[Problem A] In the passage on the Galveston National Laboratory, write out the text again starting at "The Galveston National Laboratory is" and ending at "the Biopharmaceutical industry.", swapping "NIAID" for "the National Institute of Allergy and Infectious Diseases".
[Problem B] Summarize the passage on the Galveston National Laboratory in two sentences.
[Problem C] Continue the passage on the Galveston National Laboratory from where it stops.

[Extract to read]
►
The National Institute of Allergy and Infectious Diseases (NIAID) provides funding for the BSL4 laboratories and operations at the GNL, and the lab’s top priority is research to develop diagnostics, therapeutics and vaccines to combat the most dangerous diseases in the world.

Researchers at the GNL are internationally known for their expertise working with pathogens including Ebola and Marburg, emerging infectious diseases like COVID-19 and MERS, and mosquito borne viruses like Zika and Chikungunya. Research also focuses on understanding transmission and pathogenesis of emerging viruses and developing medical countermeasures for dangerous pathogens that can be weaponized.

The Galveston National Laboratory is home to research that is funded by NIAID, the U.S. Department of Defense, the U.S. Centers for Disease Control & Prevention and other federal agencies, as well as academic partners, private foundations, and the Biopharmaceutical industry.

Hurricane Preparedness - 2021

The Galveston National Laboratory was purpose-built for its location on Galveston Island and was constructed to withstand a Category 5 Hurricane, including storm surge.  Preparations for hurricane season begin late in the spring each year, in advance of the peak period for our region, which is mid-August through September. 

Hurricanes offer one benefit: they take time to travel across the oceans, and science has allowed for relatively accurate predictions of ultimate landfall and impacts.  UTMB and the national lab follow detailed plans for all approaching storms that include ramping down and closing out experiments, decontaminating laboratories, and assembling a multi-disciplinary "stay team" that remains in the facility during a storm to ensure there are no breaches in biocontainment or security.  Two emergency generators  within the facility ensure redundant emergency power availability.  These generators are tested each month to ensure optimal operation in the event of an emergency.

In the event of a storm in Galveston, phone and email communications in and out of the University or national laboratory may be unavailable.  However, personnel tasked with external communications do relocate to locations away from the storm to assist with updates and important information.   In the event of a hurricane, cell phone numbers will be provided here for contact with these individuals. The Media Relations Hotline for UTMB is (409) 772-6397.
◄
(Stored data entries)
►
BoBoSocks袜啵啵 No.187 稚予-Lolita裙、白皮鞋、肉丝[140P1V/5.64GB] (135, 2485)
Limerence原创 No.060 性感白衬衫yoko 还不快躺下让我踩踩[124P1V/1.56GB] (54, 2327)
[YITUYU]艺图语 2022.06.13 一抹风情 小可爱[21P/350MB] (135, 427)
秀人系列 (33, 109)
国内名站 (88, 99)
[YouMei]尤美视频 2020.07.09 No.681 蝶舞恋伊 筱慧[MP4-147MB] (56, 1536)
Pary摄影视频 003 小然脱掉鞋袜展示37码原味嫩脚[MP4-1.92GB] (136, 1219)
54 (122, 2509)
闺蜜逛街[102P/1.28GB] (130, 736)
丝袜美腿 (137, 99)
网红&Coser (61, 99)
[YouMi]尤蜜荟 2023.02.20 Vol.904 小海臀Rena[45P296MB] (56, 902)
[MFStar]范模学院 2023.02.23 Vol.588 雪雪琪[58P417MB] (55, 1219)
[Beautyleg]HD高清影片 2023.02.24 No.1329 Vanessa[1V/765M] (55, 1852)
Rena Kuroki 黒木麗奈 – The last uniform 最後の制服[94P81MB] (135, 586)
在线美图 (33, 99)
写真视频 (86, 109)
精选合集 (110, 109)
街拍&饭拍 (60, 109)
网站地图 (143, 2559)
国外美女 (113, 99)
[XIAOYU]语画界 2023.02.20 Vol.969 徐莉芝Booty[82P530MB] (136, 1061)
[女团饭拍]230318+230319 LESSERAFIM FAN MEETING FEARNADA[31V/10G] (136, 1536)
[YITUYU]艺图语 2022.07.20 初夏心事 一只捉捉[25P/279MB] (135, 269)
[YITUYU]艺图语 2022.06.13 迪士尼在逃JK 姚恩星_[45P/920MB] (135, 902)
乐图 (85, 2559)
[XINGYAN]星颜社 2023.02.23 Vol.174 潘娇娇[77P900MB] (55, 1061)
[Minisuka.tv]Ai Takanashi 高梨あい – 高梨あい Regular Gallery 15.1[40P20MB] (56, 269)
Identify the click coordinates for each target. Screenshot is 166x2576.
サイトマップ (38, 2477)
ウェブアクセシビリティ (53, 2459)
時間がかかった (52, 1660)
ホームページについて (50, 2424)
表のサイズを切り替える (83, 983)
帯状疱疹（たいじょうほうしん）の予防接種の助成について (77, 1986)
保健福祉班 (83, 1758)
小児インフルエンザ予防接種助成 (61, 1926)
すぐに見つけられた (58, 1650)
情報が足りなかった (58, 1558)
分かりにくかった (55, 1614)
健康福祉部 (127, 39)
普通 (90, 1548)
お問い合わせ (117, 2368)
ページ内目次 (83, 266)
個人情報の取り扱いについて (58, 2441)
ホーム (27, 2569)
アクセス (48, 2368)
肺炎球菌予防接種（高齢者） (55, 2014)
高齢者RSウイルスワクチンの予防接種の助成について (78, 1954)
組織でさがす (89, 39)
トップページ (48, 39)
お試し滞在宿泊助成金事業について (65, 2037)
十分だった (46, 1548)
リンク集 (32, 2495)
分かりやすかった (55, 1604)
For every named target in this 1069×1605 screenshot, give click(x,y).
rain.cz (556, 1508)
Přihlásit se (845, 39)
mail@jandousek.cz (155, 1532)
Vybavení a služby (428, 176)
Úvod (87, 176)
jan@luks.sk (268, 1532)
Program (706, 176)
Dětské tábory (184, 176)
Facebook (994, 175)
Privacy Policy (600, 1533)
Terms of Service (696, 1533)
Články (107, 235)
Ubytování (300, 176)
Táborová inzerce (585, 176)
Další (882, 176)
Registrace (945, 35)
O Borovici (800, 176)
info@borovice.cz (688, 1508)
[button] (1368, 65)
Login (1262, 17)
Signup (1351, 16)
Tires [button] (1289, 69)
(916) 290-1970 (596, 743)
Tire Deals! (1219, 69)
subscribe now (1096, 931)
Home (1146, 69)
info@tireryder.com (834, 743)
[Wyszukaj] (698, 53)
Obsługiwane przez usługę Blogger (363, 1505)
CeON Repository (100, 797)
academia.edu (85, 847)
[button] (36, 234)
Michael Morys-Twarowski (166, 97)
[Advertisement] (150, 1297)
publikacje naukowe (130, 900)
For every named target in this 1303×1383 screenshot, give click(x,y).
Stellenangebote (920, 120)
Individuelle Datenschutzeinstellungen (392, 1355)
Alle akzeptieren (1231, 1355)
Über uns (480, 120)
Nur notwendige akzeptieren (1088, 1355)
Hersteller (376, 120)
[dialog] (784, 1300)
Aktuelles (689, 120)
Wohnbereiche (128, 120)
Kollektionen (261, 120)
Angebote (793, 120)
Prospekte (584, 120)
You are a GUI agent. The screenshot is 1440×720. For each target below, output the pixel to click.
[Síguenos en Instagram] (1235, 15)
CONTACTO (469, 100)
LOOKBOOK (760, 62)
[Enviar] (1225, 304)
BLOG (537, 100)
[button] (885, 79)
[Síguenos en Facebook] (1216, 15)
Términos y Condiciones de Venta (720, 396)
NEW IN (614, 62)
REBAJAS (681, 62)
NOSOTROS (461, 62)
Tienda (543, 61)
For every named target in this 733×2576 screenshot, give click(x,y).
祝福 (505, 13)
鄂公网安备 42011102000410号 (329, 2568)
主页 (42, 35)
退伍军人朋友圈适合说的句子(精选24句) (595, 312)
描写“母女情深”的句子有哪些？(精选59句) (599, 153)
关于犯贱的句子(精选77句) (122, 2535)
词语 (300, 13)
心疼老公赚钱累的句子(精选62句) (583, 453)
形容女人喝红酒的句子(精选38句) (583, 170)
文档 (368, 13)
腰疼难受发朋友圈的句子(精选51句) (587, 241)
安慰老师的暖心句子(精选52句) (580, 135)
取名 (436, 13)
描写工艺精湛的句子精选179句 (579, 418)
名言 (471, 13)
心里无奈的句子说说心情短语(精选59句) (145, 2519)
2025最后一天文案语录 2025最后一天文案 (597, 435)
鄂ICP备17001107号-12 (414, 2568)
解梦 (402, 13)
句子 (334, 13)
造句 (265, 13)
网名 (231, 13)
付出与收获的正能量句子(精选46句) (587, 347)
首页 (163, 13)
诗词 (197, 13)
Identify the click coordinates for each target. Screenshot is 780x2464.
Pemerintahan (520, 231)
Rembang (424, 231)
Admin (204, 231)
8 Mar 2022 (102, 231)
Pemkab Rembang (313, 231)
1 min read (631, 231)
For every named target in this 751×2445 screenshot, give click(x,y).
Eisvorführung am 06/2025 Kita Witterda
◄
[Written response A]
The Galveston National Laboratory is home to research that is funded by the National Institute of Allergy and Infectious Diseases, the U.S. Department of Defense, the U.S. Centers for Disease Control & Prevention and other federal agencies, as well as academic partners, private foundations, and the Biopharmaceutical industry.

[Written response B] The Galveston National Laboratory carries out research, funded by NIAID, other federal agencies, academic partners, private foundations and industry, to develop diagnostics, therapeutics and vaccines against dangerous pathogens such as Ebola, COVID-19 and Zika. The lab was built to withstand a Category 5 hurricane, and its storm plans include closing out experiments, decontaminating laboratories, keeping a "stay team" in the facility and relying on two emergency generators tested each month.

[Written response C]
The GNL and COVID-19

Prior to Covid-19, UTMB already had three highly respected coronavirus researchers on staff.  This helped our teams get a jump start on the development of diagnostics, anti-viral treatments and vaccines. UTMB researchers have been involved with both the Pfizer and Moderna vaccines, as well as several monoclonal antibody treatments and other therapies.  In addition, when troubles arose with the early diagnostic tests, UTMB developed its own and began assisting the State of Texas with Covid tests for patients in nearly every county of the state.

More than a year into the pandemic, UTMB has initiated and successfully delivered on a vigorous vaccination program in line with state and CDC guidelines. Our physicians have learned much about treating patients, and our faculty continues to be involved at the epicenter of all the important medical research.

Since the first discovery of this new virus, UTMB research scientists have:

  • Received more than $45 million in funded research for Covid-19
  • Completed hundreds of important studies safely in our high containment facilities
  • Published important studies and novel research on the disease transmission, pathogenesis, prevention and treatments

For more information on the Galveston National Laboratory, please CONTACT US.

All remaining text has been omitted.